Text to read:
Closed Logo121 closed 1 year ago
I'll say I probably don't have any strong justification for this; it is just something that I stumbled upon while trying (quite unsuccessfully) to implement Cyrillic Dzzhe and Zhwe, two characters that involve the Zhe shape.
For example: The italic form of Dzzhe uses the cursive form of zhe. This is the only attested italic form of Dzzhe I think. (only Gentium Plus does this however)
Though I suppose it is not strictly required, as there are implementations that make do without the curved shape: (okay there are like a total of 3 fonts I could find that cared enough to implement an italic form for this character but still)
It's probably more of a roman type font thing, but since the same fonts that show italics for Dzzhe and Zhwe always show Zhe with the round shape as well, I just figured to put it out here to see if this is important enough.

Raw data:
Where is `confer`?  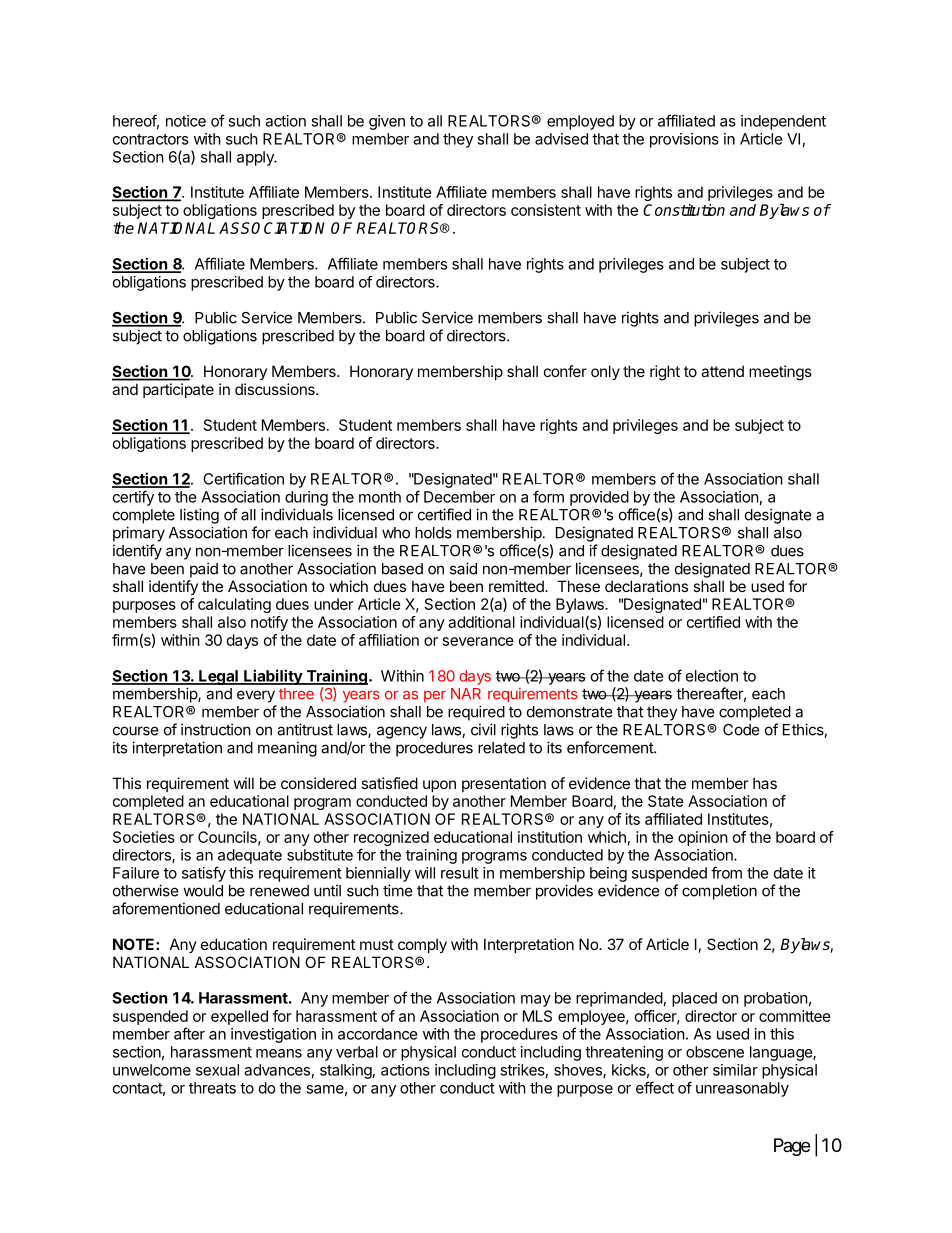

Goal: From the comment on italic Cyrillic letters, reproduce word for word the stretch from "Though I suppose" through "character but still)".

Written solution:
Though I suppose it is not strictly required, as there are implementations that make do without the curved shape: (okay there are like a total of 3 fonts I could find that cared enough to implement an italic form for this character but still)